Another trick you can do to divide by two the number of writes during a heapify operation is to not swap, but instead keep the element you're trying to move down on the side, and only move up the elements as you go down, and then finally place your element at the bottom. (Easier to do once all your elements have Clone because they are usizes because you've got internal remapping.)

As a side note, I'm very surprised you need to unsafe impl Sync & Send on your structures, normally the compiler would figure these out itself provided that everything that is contained has Sync and Send. If that's indeed the case, you should never impement these yourself unless it's not automatically derived by the compiler, you understand why it's not derived by the compiler, and you have very good reason to know that your implementation guarantees memory safety despite the reasons why the compiler did not derive it automatically.

Ten0 commented 4 years ago

I've forked the lib at Ten0/keyed_priority_queue and implemented these.
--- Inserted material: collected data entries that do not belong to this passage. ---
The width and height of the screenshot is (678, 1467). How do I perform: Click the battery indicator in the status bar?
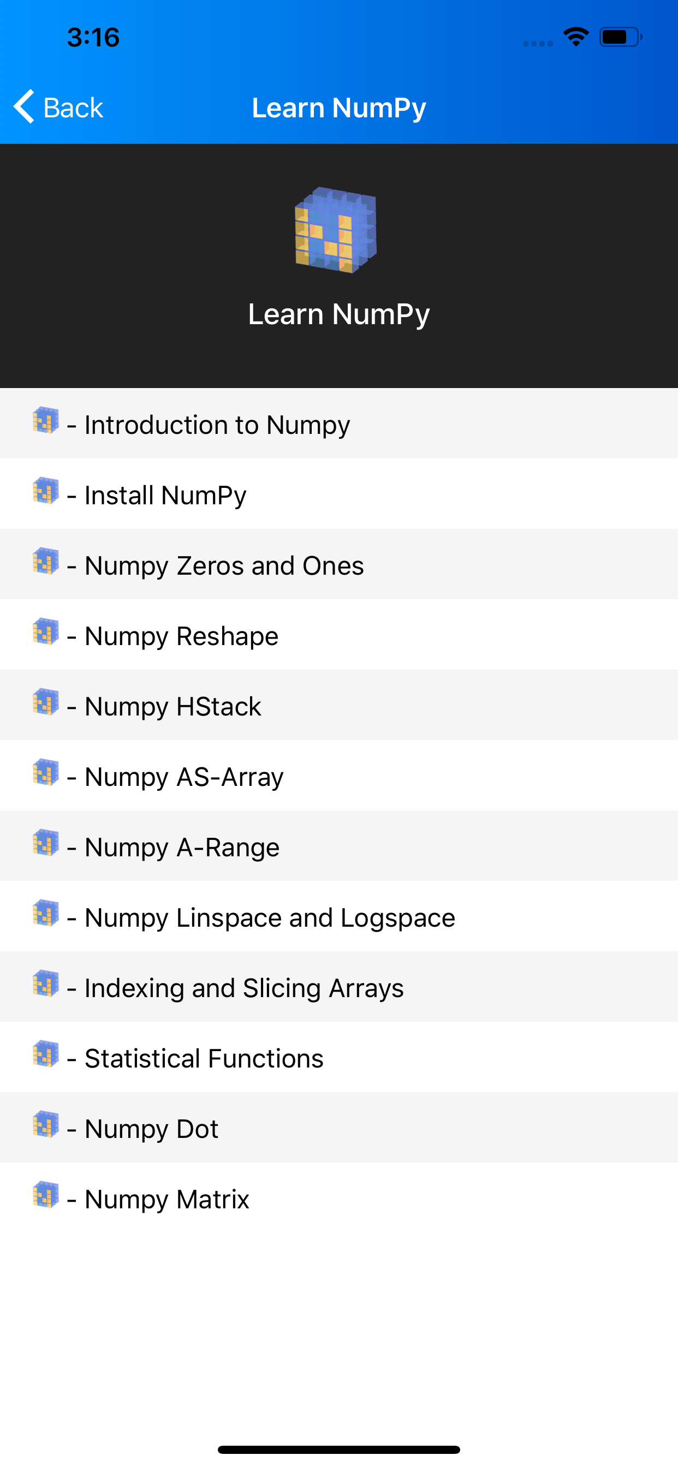[x=619, y=36]
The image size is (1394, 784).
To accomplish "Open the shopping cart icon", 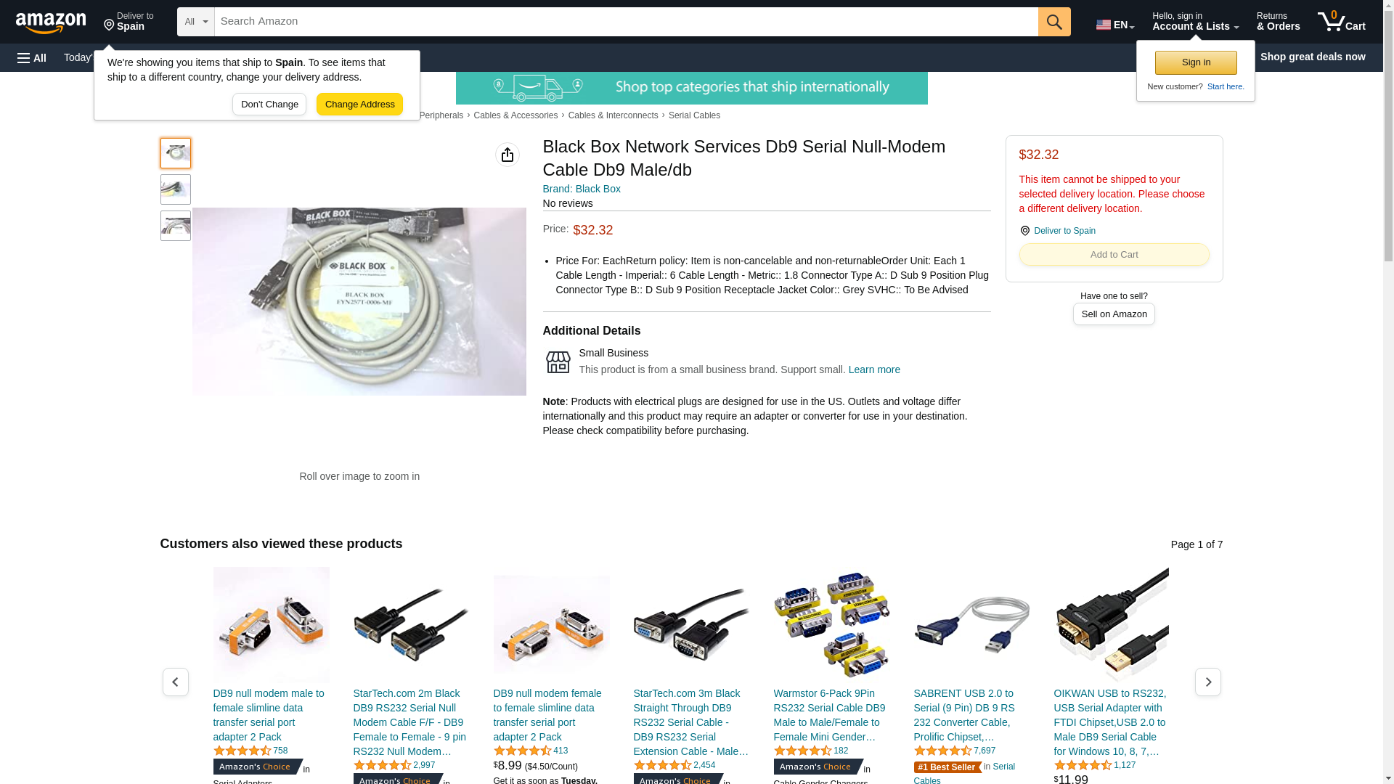I will (x=1342, y=22).
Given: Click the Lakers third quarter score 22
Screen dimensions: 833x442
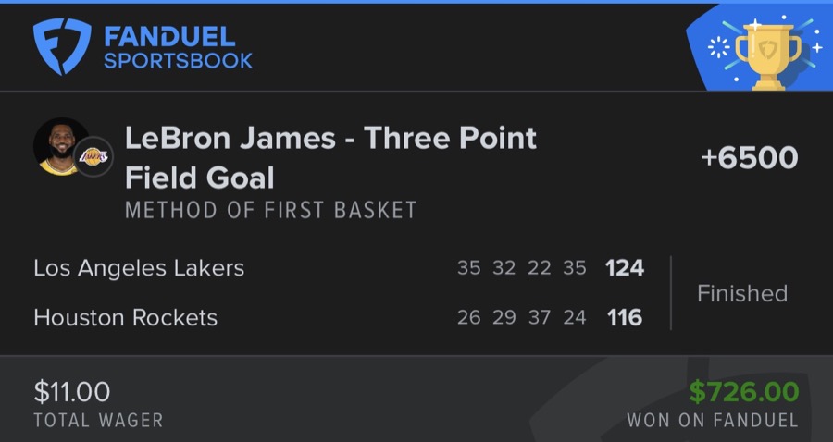Looking at the screenshot, I should pyautogui.click(x=540, y=268).
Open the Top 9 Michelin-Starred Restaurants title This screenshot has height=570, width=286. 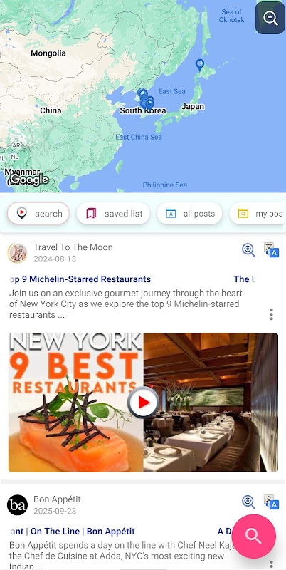pyautogui.click(x=80, y=279)
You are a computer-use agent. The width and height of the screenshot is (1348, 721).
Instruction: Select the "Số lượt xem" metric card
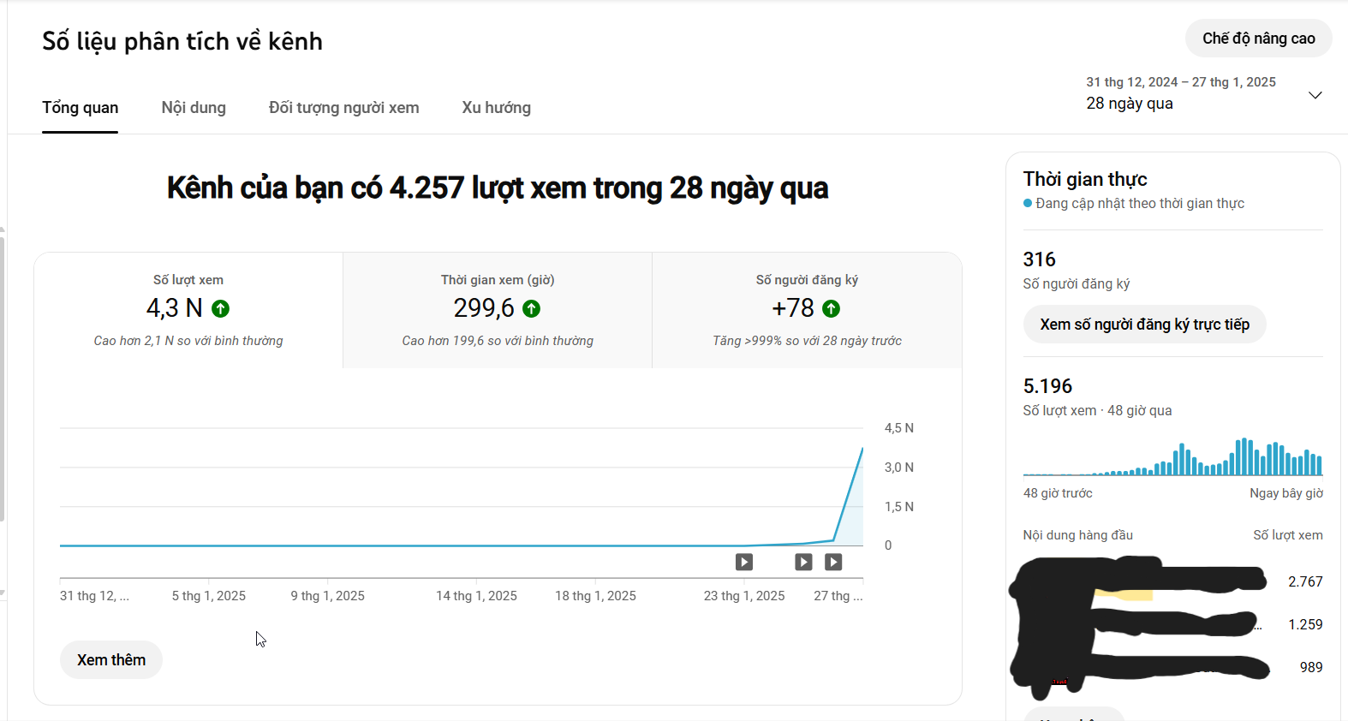[188, 310]
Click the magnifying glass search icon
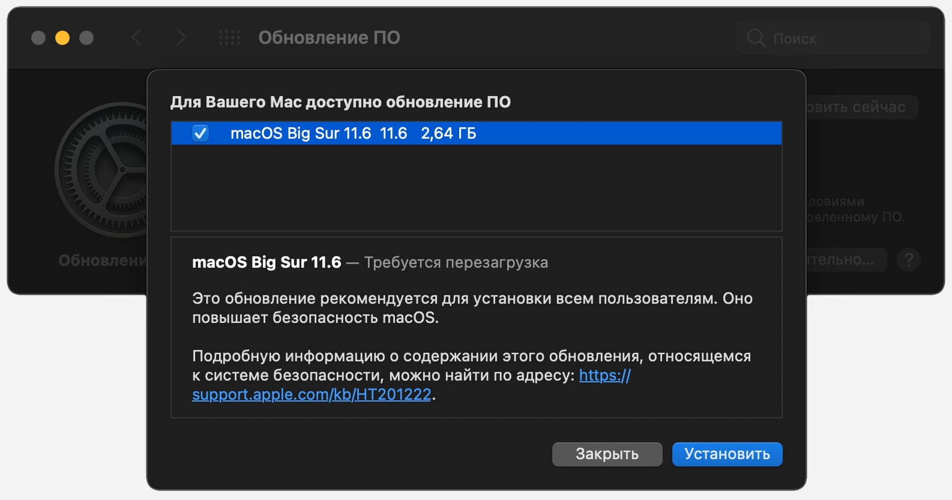Viewport: 952px width, 500px height. 756,38
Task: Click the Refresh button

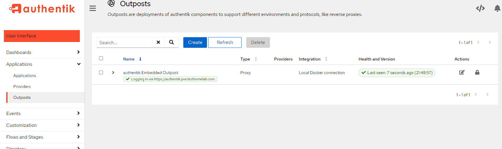Action: point(225,42)
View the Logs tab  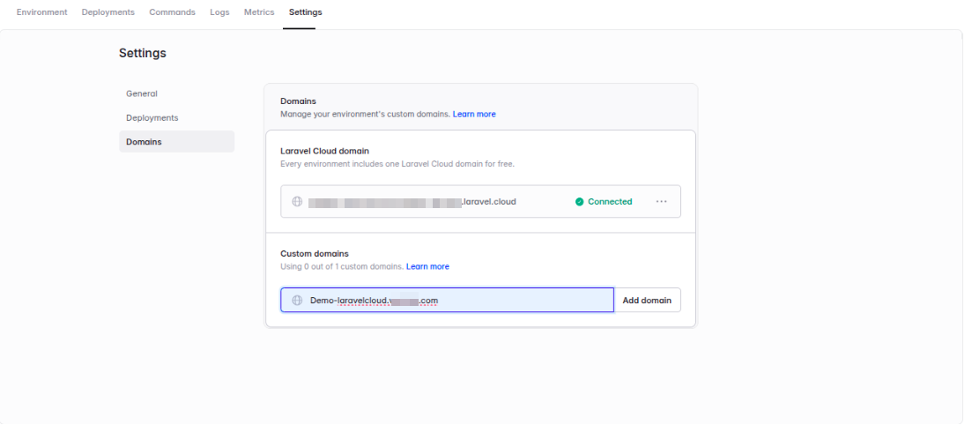[219, 12]
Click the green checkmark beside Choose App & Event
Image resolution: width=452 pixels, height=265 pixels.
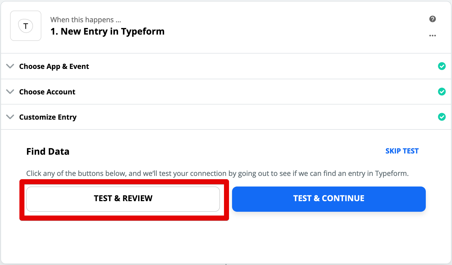pos(442,66)
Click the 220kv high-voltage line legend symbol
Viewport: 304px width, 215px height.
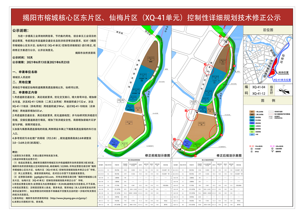point(272,146)
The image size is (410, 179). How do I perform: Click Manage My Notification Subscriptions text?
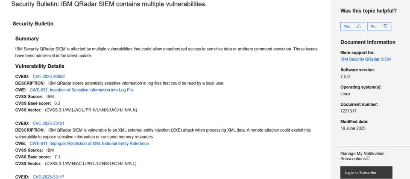[363, 156]
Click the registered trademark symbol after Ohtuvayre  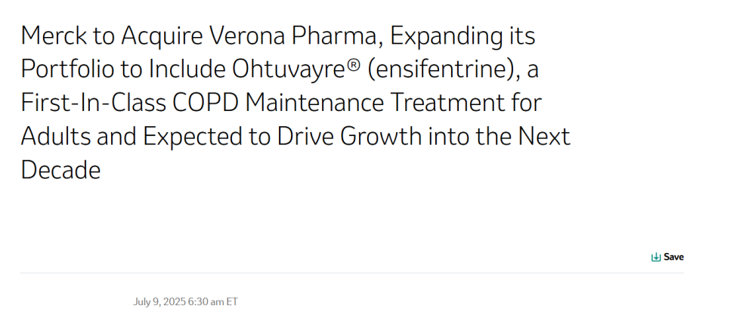354,65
Here's my first draft of benchmarking on randomly-generated inserts and updates:

AngelicosPhosphoros commented 4 years ago

Hello @Ten0 ! Thank you for your contribution! Sorry for long lack of response: I had very little time to setup detailed benchmarks. And optimizing without measures can be harmful so I postponed optimizations so far. I recreated this keyed_priority_queue because I failed to find the priority_queue library :D

Now I have set up my benchmarks and I am ready to work. Benchmarking code is available in develop branch now. So about your enhancement suggestions: 1) Using internal map of usizes to usizes as Vec. It is very good point, however it very complicate the code. I had measured it and found that this optimization provide great boost: 50%. I must implement this and make next release. 2) Using unsafe to decrease writes. I found this not very effective. It improve benchmark results by 1-3% which is not worth introducing unsafe, at least at current stage. 3) unsafe impl Sync & Send: I wasn't know that it is deduced by compiler. Thank you!

If BinaryHeap could be exposed with the previouly mentionned Vec-inside optimization...

OK, I will keep this in mind during reimplementing but I can't promise anything. Maybe it will be added in version 0.2.0.

About your fork: It cannot be merged now because it has too big changes in API and uses IndexMap which add O(n) complexity on some current O(log n) operations.

Thank you very much for your contribution!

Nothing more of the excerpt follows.